Meta has announced plans to appeal the ruling of the Competition and Consumer Protection Tribunal (CCPT), which upheld a $220 million fine imposed by the Federal Competition and Consumer Protection Commission (FCCPC) over alleged violations of Nigeria’s data protection laws.

The fine stems from a 38-month investigation jointly conducted by the FCCPC and the Nigeria Data Protection Commission (NDPC) between 2021 and December 2023.

The investigation found evidence of unauthorized data sharing, inadequate user consent mechanisms, and discriminatory practices that allegedly treated Nigerian consumers differently from users in other regions. In July 2024, the FCCPC imposed the $220 million penalty on Meta and its subsidiary, WhatsApp, citing breaches of Nigeria’s data protection and consumer rights laws. The commission also ordered Meta to implement corrective measures to bring its operations into compliance with Nigerian regulations.

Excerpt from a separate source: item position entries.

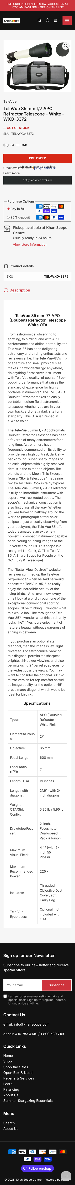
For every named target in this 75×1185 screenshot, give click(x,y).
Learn (7, 1084)
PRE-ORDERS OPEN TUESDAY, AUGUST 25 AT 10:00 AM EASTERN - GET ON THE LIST (37, 5)
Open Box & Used (17, 1073)
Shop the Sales (15, 1067)
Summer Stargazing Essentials (28, 1101)
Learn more (11, 173)
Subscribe (56, 985)
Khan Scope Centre (29, 1179)
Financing (11, 1089)
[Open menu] (67, 20)
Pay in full (17, 209)
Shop (7, 1061)
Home (8, 1056)
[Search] (39, 20)
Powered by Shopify (58, 1179)
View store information (30, 244)
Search (9, 1123)
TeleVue (10, 101)
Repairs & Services (18, 1078)
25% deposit (20, 217)
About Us (10, 1095)
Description (20, 290)
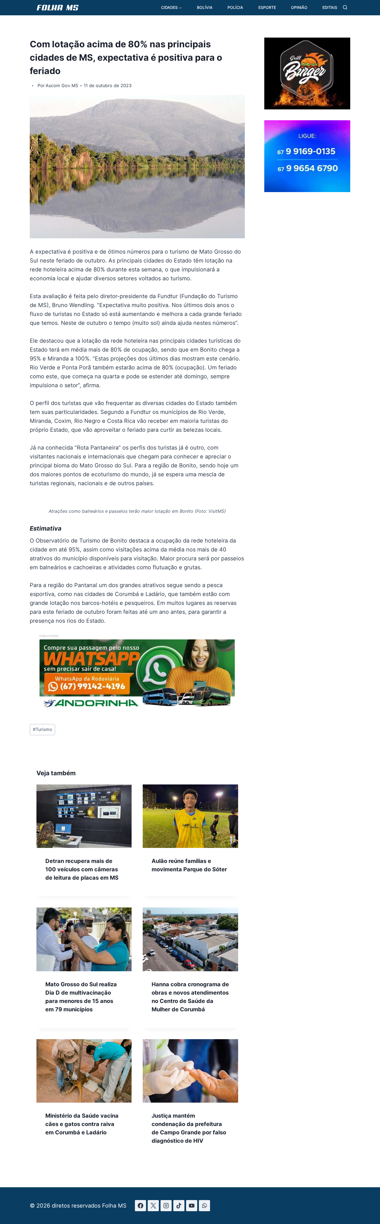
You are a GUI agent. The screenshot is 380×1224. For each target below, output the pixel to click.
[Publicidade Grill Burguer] (307, 107)
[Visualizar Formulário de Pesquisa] (345, 8)
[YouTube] (191, 1205)
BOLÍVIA (205, 7)
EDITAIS (329, 7)
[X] (153, 1205)
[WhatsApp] (204, 1205)
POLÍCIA (235, 7)
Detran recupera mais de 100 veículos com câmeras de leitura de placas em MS (82, 869)
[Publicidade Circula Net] (307, 190)
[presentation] (84, 816)
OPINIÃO (299, 7)
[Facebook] (140, 1205)
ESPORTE (267, 7)
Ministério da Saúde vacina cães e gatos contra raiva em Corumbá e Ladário (82, 1124)
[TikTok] (178, 1205)
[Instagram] (166, 1205)
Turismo (42, 729)
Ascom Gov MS (62, 85)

On Friday, April 25, the CCPT upheld the fine, affirming both the FCCPC’s authority and the integrity of its investigative process. The tribunal further directed Meta to pay an additional $35,000 to cover costs related to the investigation.

In response, Meta expressed strong disagreement with the tribunal’s decision. In a statement issued on Saturday, April 26, the company confirmed that it would urgently seek to appeal the ruling and apply for a stay of execution.
"We are urgently applying to stay the order and appeal today’s decision to avoid any impact to users," WhatsApp said.

Meta also challenged the tribunal’s findings, arguing that the decision misrepresented WhatsApp’s operations and contained inaccuracies regarding its data practices.